Gateways to Opportunity

The Stanislaus University Honors Program is designed for students who desire a program of study suited to the cultivation of strong intellectual curiosity. As a condition of admission to the program, students must demonstrate a solid commitment to both their own intellectual growth and the success of an academic community of learning. Though we will not require evidence of high levels of prior academic achievement, we are committed to admitting only those students who can demonstrate unusual curiosity, a hunger for intellectual vitality, strong academic capabilities, and a personal investment in contributing to the growth of collective learning.

Much of the coursework in this program is theme-based and linked across semesters. The skill-building courses will work together to promote effective integration of the basic aptitudes of sound intellectual work. Communication skills are emphasized at all levels of the curriculum. The program stresses development of increasingly sophisticated aptitudes for research and analysis. As a result of considerable training in a broad array of methods of discovery, students will develop a versatile range of research competencies. They are encouraged to apply these skills to significant questions and problems, in creative ways that reflect multiple levels of intellectual and community involvement.

The goals for this program are predominantly student-driven, but when taken collectively, they also hold promise for the larger campus community. Our primary goals are:

  • to offer suitable challenges and opportunities to highly motivated and committed students.
  • to provide these students with engaging intellectual environments to facilitate the growth of strong academic skills.
  • to provide a context in which students explore connections between theory and practice, in part by completing service-based experiential learning exercises framed in the community interest.
  • to provide an intellectual context in which students learn to connect or integrate ideas and methods across disciplines, especially as a basis for developing versatile interdisciplinary approaches to problem-solving.
  • to provide opportunities for faculty to serve as personal research mentors to highly motivated, broadly trained students.
  • to impart through these experiences a lasting love and enthusiasm for learning, the confidence and ability to think for themselves, and a lifelong commitment to promote the well-being of human communities.

Overall, the Stanislaus University Honors Program reflects many of the core academic values we would like to see reflected in every student's quest for higher learning. These values include helping students:

  • build creative intellectual aptitudes around strong academic skills in reading, speaking, thinking and writing.
  • appreciate service-based experiential learning activities as a valuable complement to intellectual endeavors.
  • develop a capacity for independent research and constructive teamwork.
  • develop the aptitude for applying congruent research methods and analytical frameworks to problems of serious social consequence, in the service of authentic community interests.

Academic learning communities as a context for personal growth and development, including linked and clustered courses, interrelated program goals, and assessable learning objectives requiring increasingly integrated skills.

Close faculty/student mentoring relations emphasizing faculty guidance of student research.

Peer mentoring across all four years of the program.

Service learning as a way to expand the applied scope of theory and research and to develop greater civic attunement.

Integrated First-Year Experience: careful instruction in the subtleties of college-level reading and writing; a communication course to develop your discussion skills; and a Critical Thinking seminar in which all the previous skills are brought into play and integrated with thoughtful analysis of socially significant issues, culminating in a capstone critical thinking project.

Data segment
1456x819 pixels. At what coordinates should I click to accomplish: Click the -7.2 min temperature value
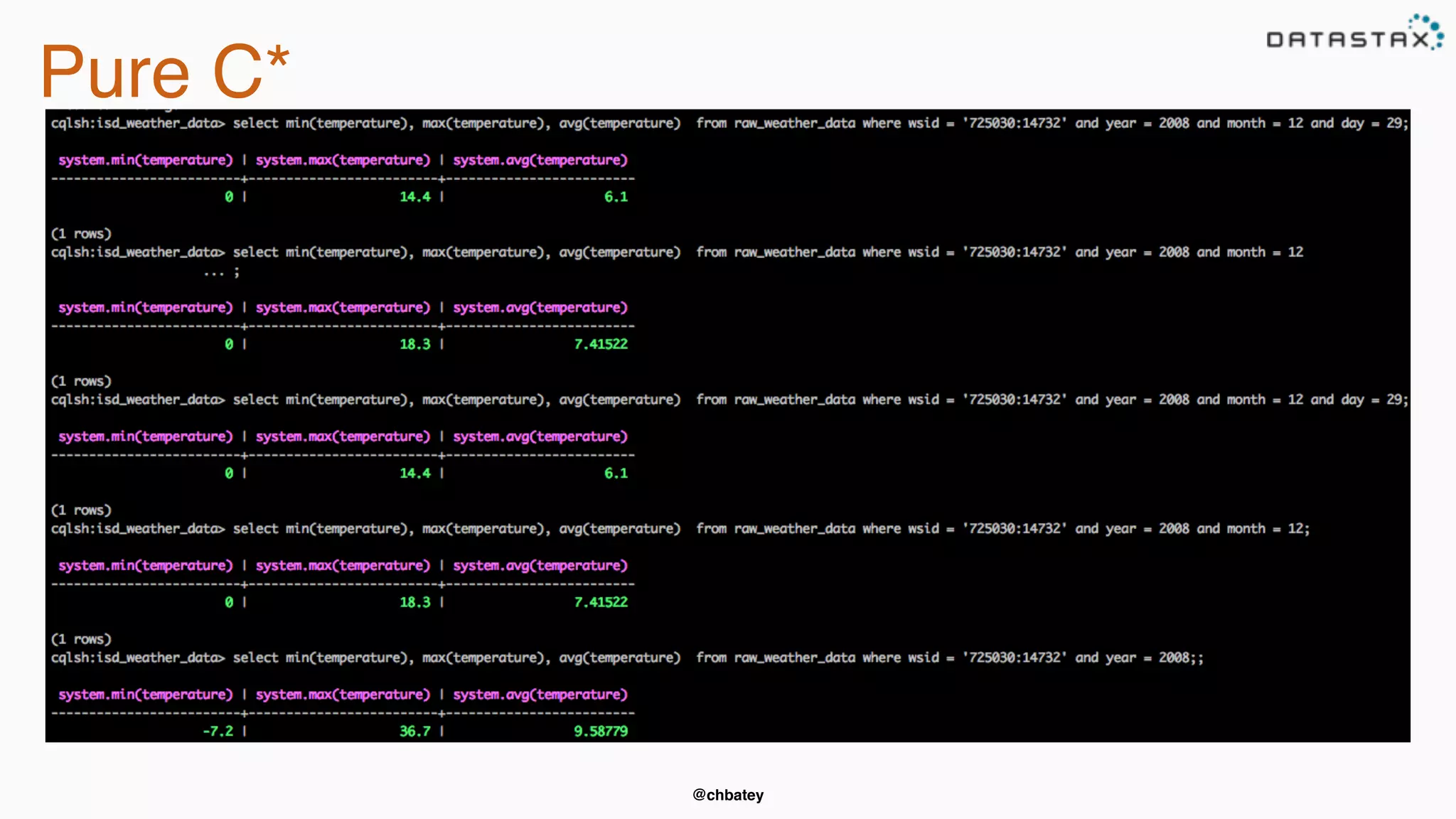click(x=218, y=731)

Task objective
In the honors program text, what does the first-year Critical Thinking seminar end with?

Answer below
A capstone critical thinking project.